Dataset Analysis and Script Creation

To understand the dataset balancing errors, I created a simple Python script to analyze the captions. This tool searches for relevant keywords (such as “dollar,” “banknote,” or denominations like 1, 5, 10, 20, etc.) using a file called yes_word.txt. At the same time, it ignores unnecessary words (such as conjunctions and prepositions) using a file called no_word.txt.

The script generates a report that highlights:

- The 10 most frequent words.

- The 10 most frequently used numerical digits.

- A complete list of keywords found in the yes_word.txt file, sorted by frequency and alphabetically.

This allowed me to verify that the dataset was imbalanced, with an excess of $100 banknote images and the absence of some denominations, such as the $10 bill.

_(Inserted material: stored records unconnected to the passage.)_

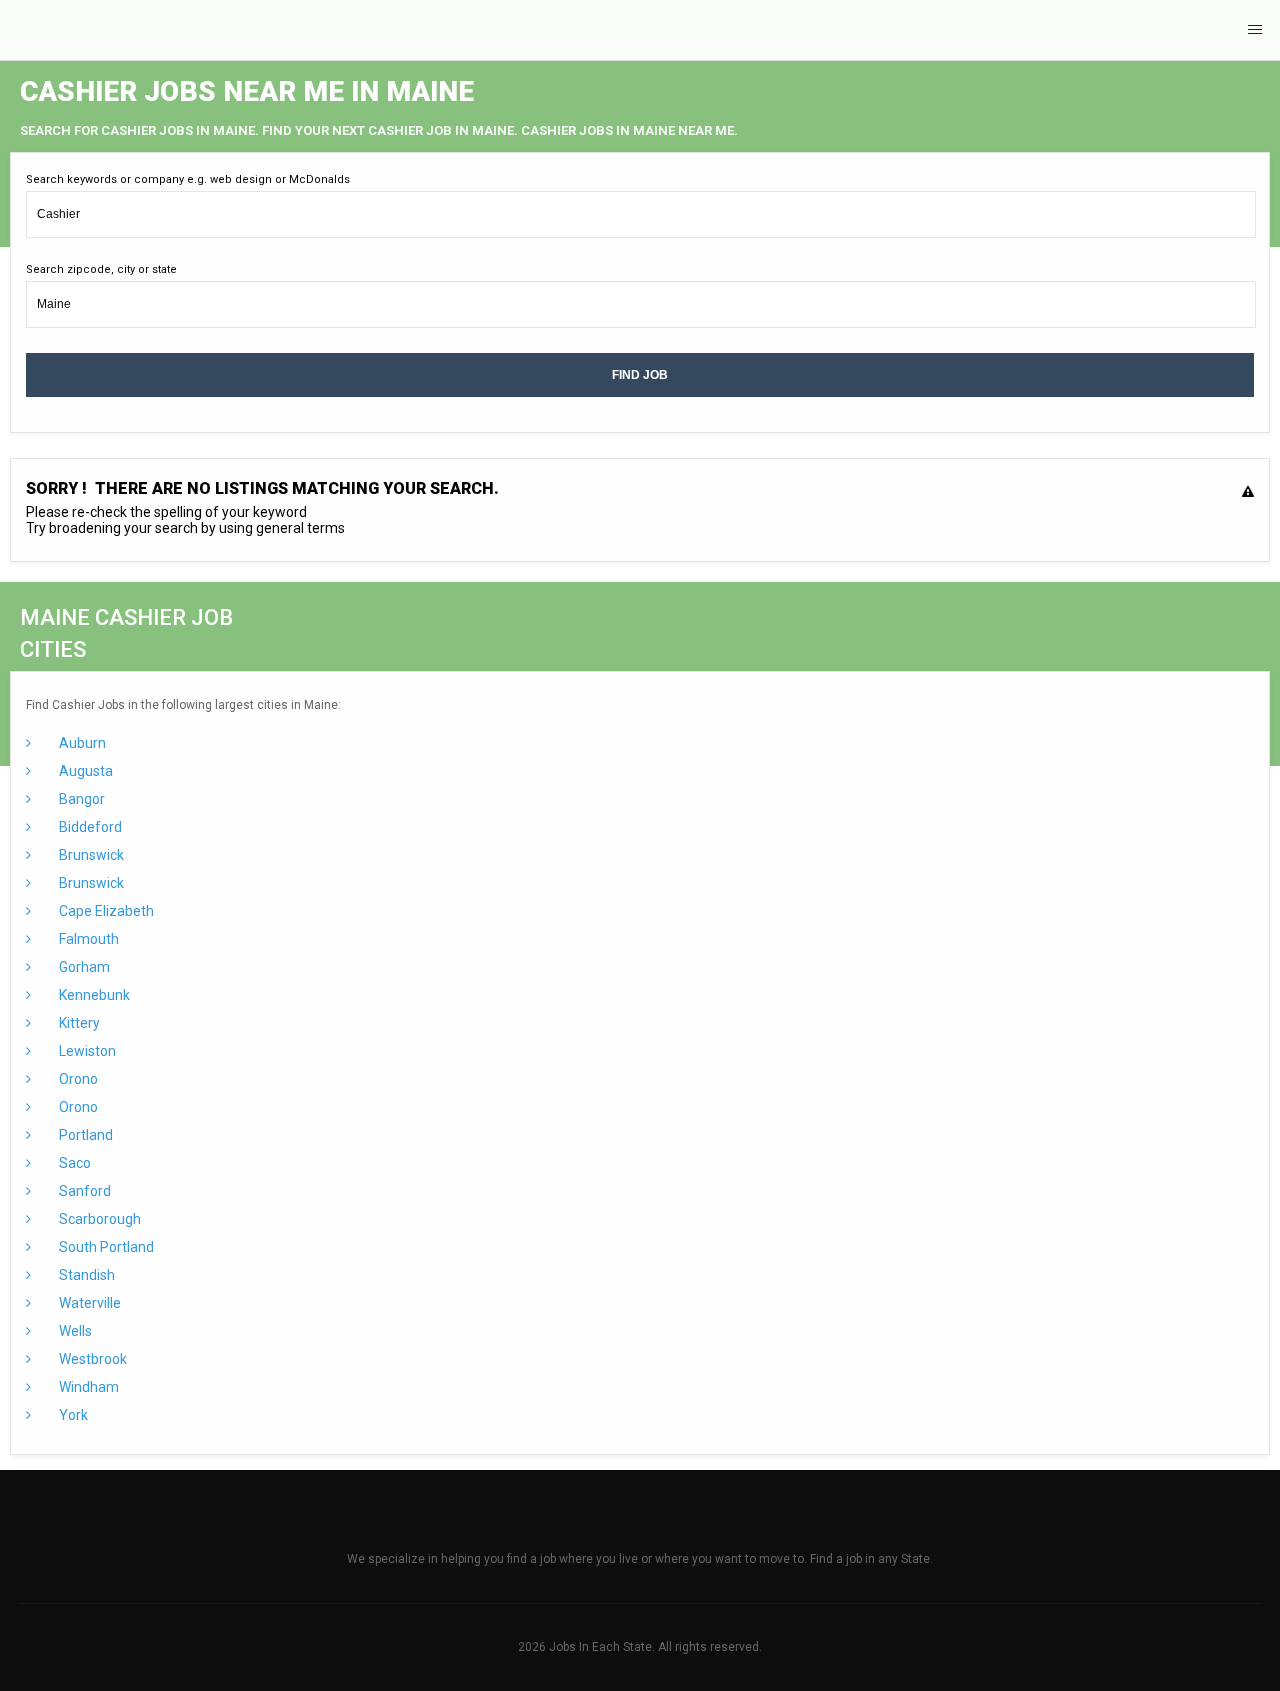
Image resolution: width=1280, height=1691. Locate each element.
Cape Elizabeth (105, 911)
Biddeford (89, 827)
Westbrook (91, 1359)
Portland (84, 1135)
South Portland (105, 1247)
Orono (77, 1079)
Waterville (88, 1303)
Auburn (81, 743)
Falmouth (87, 939)
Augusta (84, 771)
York (72, 1415)
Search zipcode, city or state (101, 269)
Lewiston (86, 1051)
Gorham (83, 967)
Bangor (80, 799)
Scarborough (98, 1219)
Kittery (78, 1023)
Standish (85, 1275)
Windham (87, 1387)
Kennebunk (93, 995)
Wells (74, 1331)
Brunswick (90, 855)
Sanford (83, 1191)
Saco (73, 1163)
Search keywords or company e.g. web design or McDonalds (188, 179)
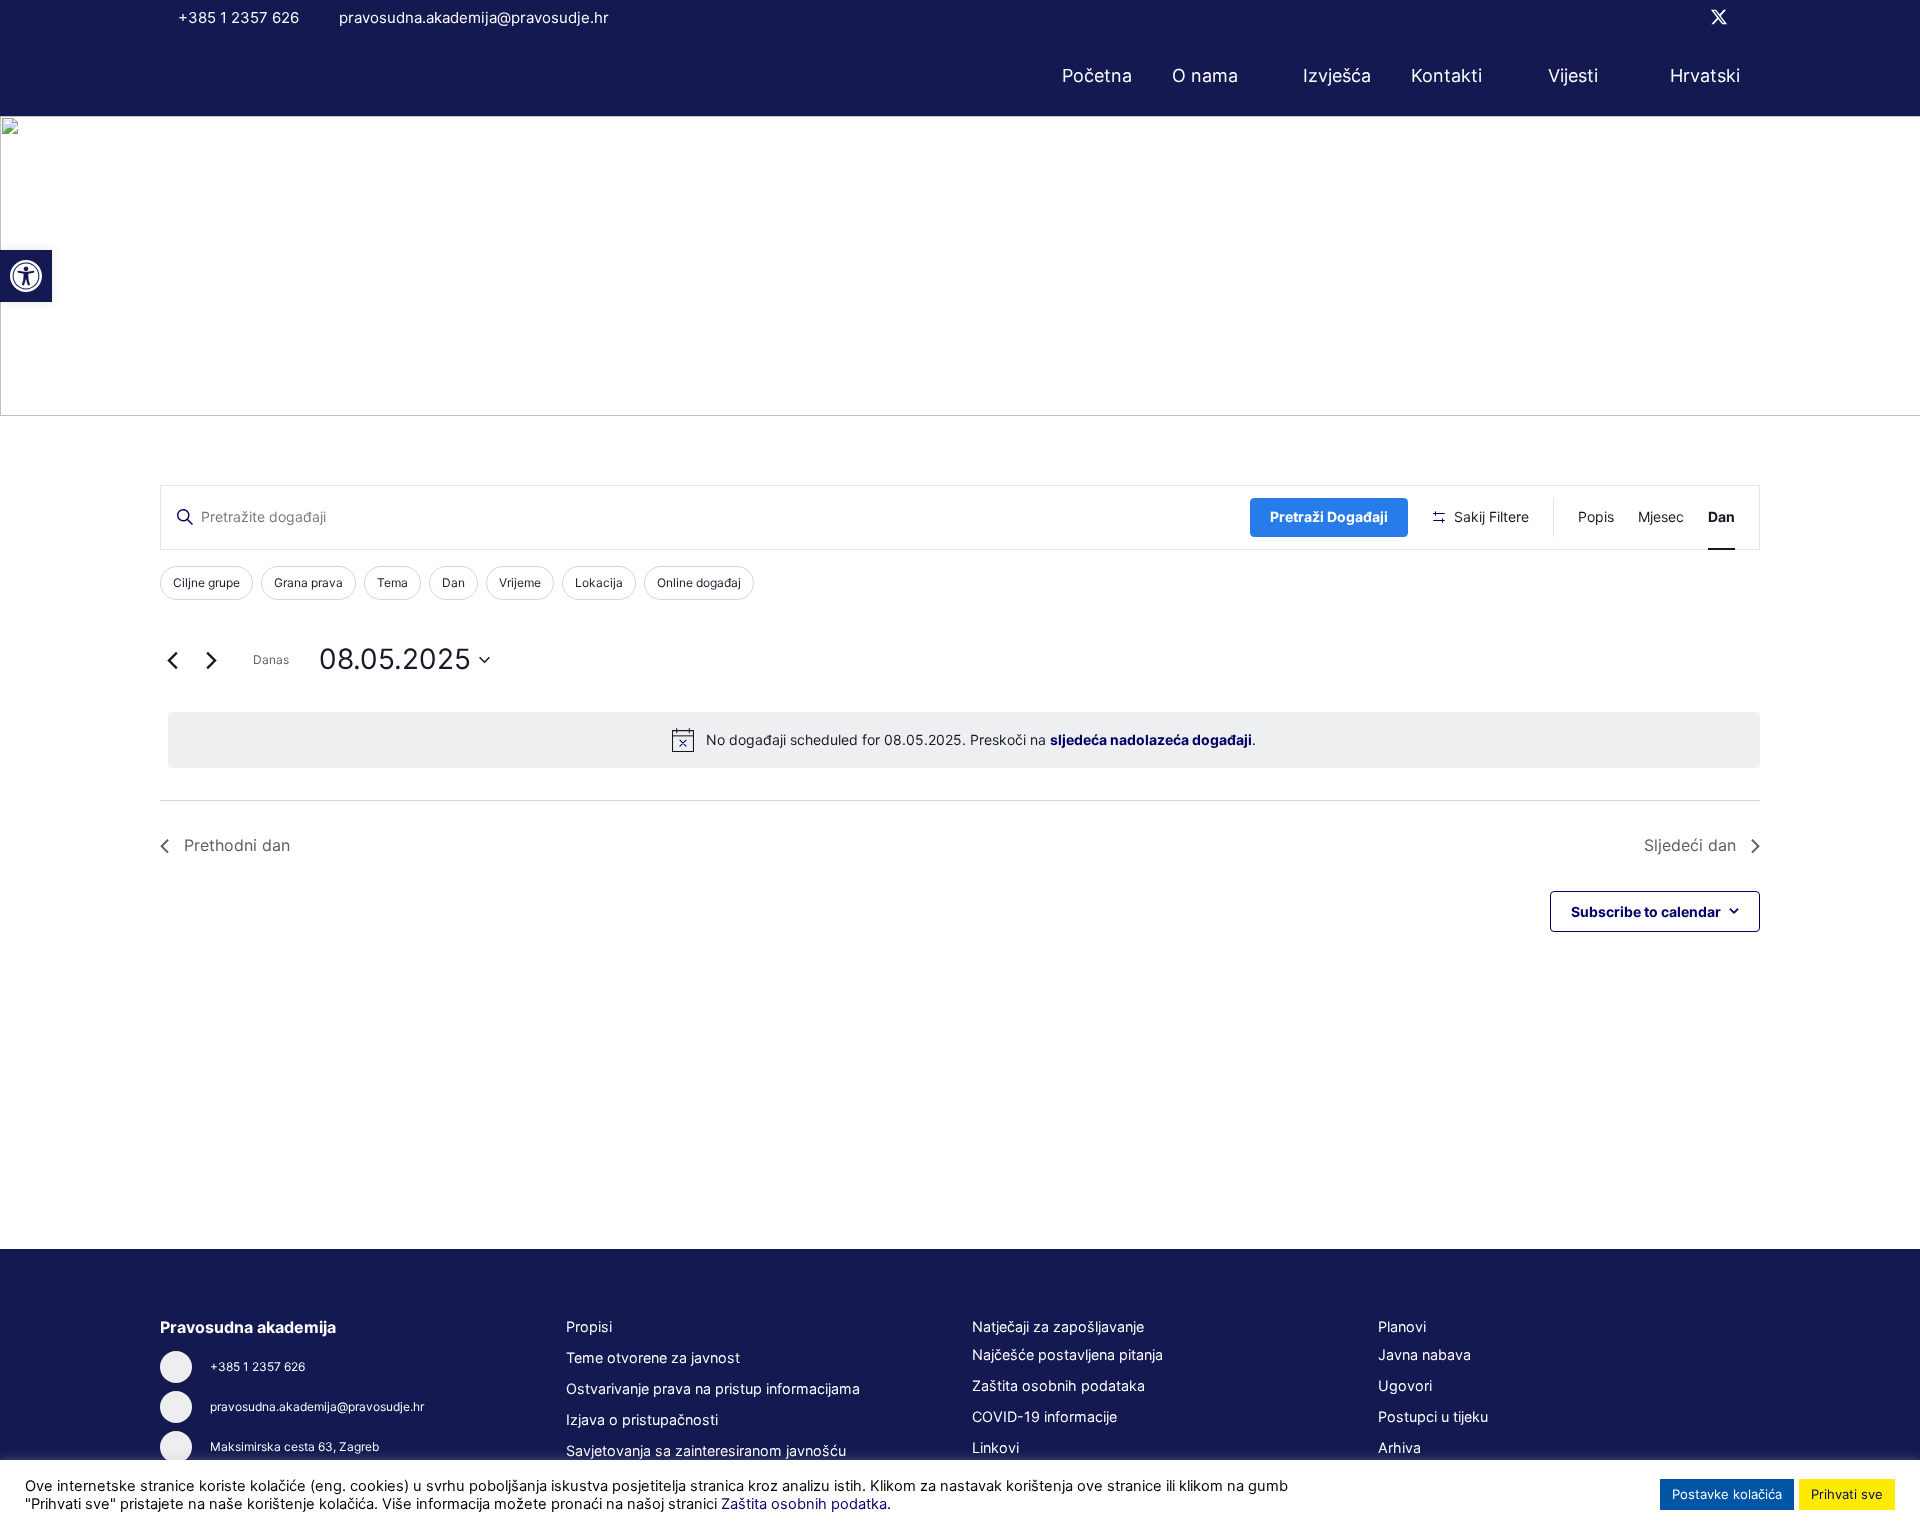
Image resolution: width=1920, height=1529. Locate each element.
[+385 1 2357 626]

Performance and Observations

In my tests, I noticed a significant improvement when using this LoRA with simple positive prompts compared to similar generations without it. For example:

- When applied as a texture, it covers objects more evenly, creating patterns that appear more refined and believable. By specifying certain features (such as the material type or texture), it blends perfectly into the object structure, making the texture look like part of the material itself.

- When used on characters, it creates more detailed and realistic clothing.

- Overall, this LoRA enhances image quality, especially in realistic contexts, producing more polished and visually appealing final results.

Final Considerations

American Dollar Bills is an experiment that has taught me a lot about the process of creating and training a LoRA. Despite its limitations and obvious balancing errors, it represents an important step in improving my future models.

Main Benefits:

- Highly credible and detailed results in realistic contexts, both for textures and for clothing on characters.

- Can be applied to objects and people.

- It’s only 18.3 MB in size.

What to Expect from This LoRA:

- It is designed to generate realistic images of American banknotes, with a particular focus on $100 bills (due to the dataset imbalance).

- It can be used with weights between 1 and 2 in ComfyUI for optimal results.

- You can conduct further tests to see what it can do with a good prompt related to banknotes (rolled, in stacks, bundles, piles, etc.).

Areas for Improvement:

- For a better version in the future, I will need to balance the dataset before training, ensuring all banknote denominations are included more evenly.

- I will definitely need to integrate feedback from more experienced users to improve the training and analysis process.

- Developing better tools to analyze datasets before starting the training will be crucial.

If you’ve ever wanted to generate detailed images of American banknotes or incorporate realistic textures into your projects, give American Dollar Bills a try! Your feedback will be vital in improving future developments.